Figure 1. Phosphoinositide structures, metabolism and interactions with effectors.

(A) A typical phosphoinositide (PIPn) structure is represented by C38:4 PI3P (sn-1-stearoyl-2-arachidonoyl phosphatidylinositol 3-phosphate). The fatty acids acylated in the sn-1 and sn-2 positions of the glycerol backbone (green) are labelled with both their common and systematic name, and with the lipid nomenclature based on the number of carbons and double bonds in brackets. The three positions in the inositol ring which can be phosphorylated or dephosphorylated by specific kinases and phosphatases to give rise to the different members of the PIPn family are indicated by red numbers.
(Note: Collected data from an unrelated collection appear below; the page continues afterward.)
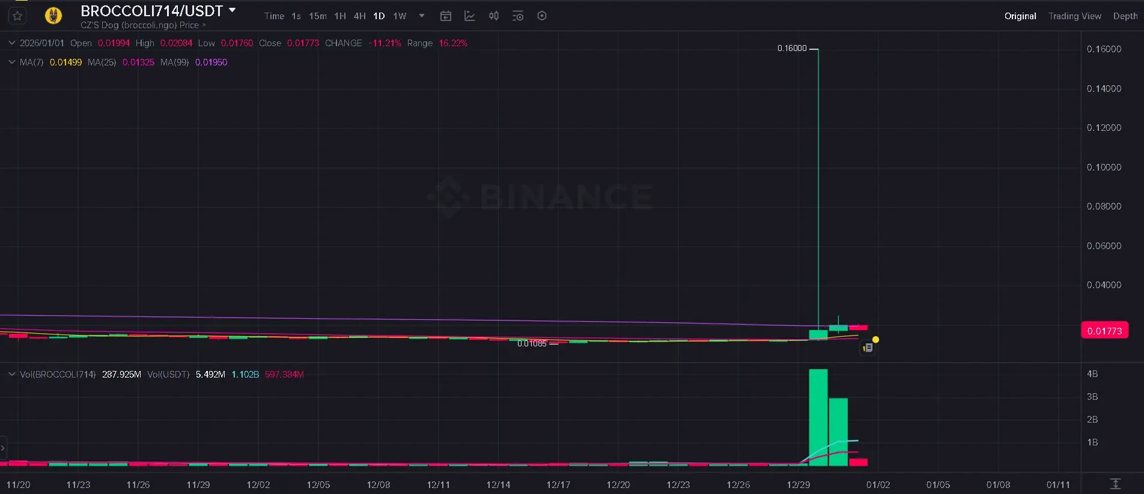Select the 4H time interval
The image size is (1144, 494).
point(359,16)
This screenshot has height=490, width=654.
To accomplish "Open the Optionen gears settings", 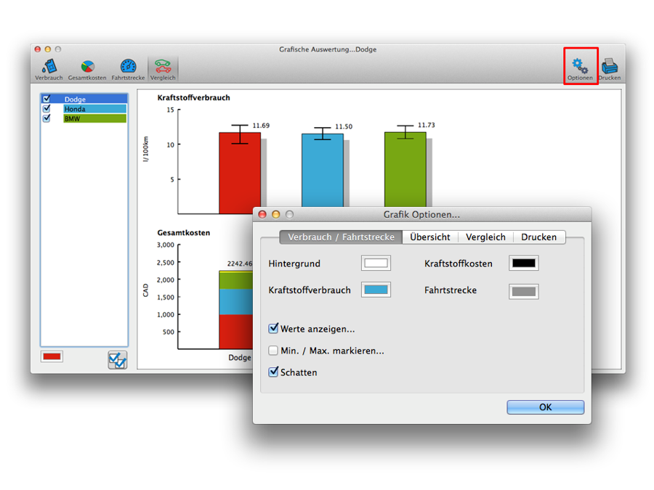I will [580, 68].
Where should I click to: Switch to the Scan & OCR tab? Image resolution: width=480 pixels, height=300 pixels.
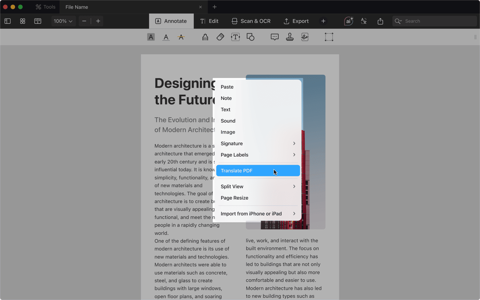tap(251, 21)
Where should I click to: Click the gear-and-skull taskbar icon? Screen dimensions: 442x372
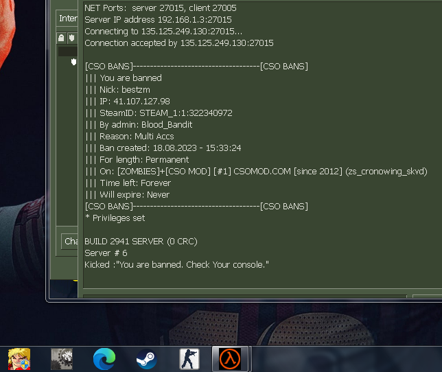pyautogui.click(x=62, y=359)
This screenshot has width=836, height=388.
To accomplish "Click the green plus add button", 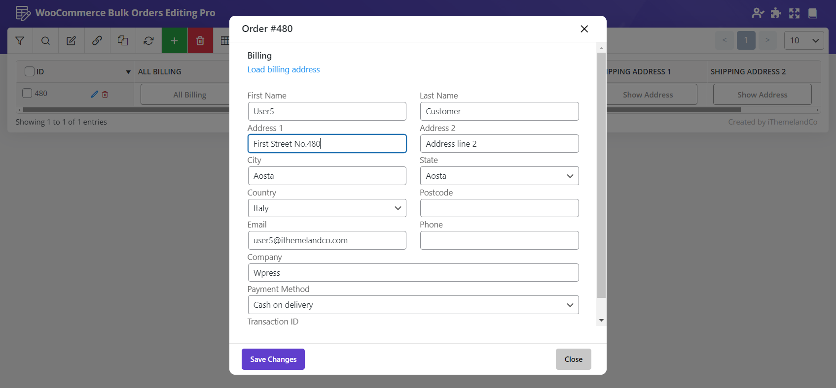I will click(174, 41).
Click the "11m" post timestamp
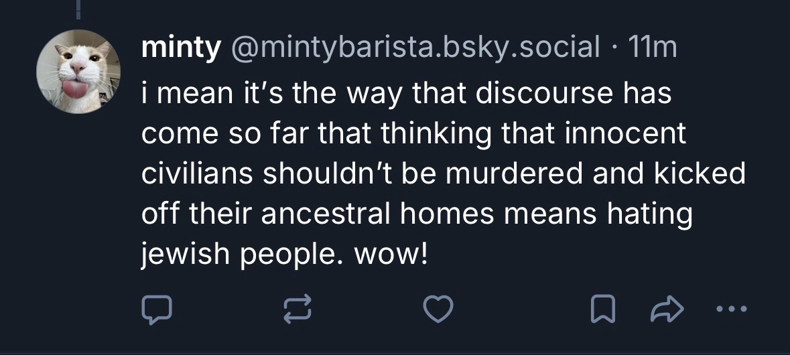Image resolution: width=790 pixels, height=355 pixels. click(x=653, y=47)
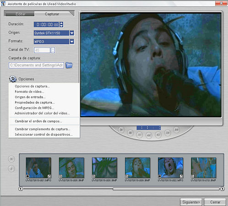The height and width of the screenshot is (206, 228).
Task: Expand the Origen dropdown
Action: coord(72,33)
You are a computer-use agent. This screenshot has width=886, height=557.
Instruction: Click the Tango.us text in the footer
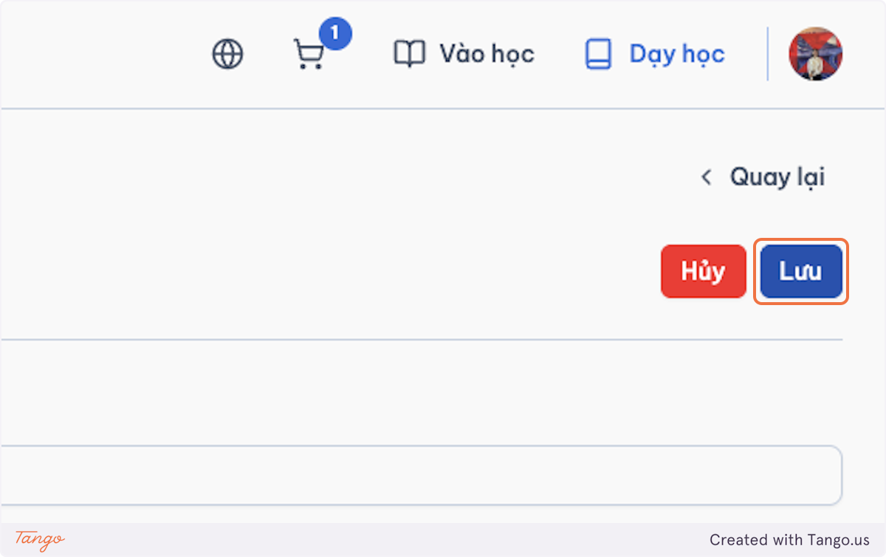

The pink cartoon engulfing the phosphorylated ring represents a specific interaction between the phosphorylated inositol ring and the binding domain of a PIPn effector protein. (B) Pathways of PIPn metabolism indicating their dynamic interconversion by kinase and phosphatase reactions acting on different positions on their inositol rings. Disputed activities are indicated with dashed arrows. (C) List of PIPn molecular species frequently identified by MS analysis. When their acyl chain composition is not resolved by further fragmentation, they are expressed by the total number of carbons and double bonds in both chains. (D) MS profile of the PIP₂ molecular species found in mouse brain and mouse embryonic fibroblasts (MEFs) (adapted from [123]). The three PIP₂ isomers are not resolved by this method, though PI(4,5)P₂ generally accounts for most of the signal. While brain PIP₂ shows the predominance of C38:4 species characteristic of mammalian PI, this enrichment can be lost in cultured cells such as MEFs, which present an heterogeneous distribution of molecular species in all PIPn.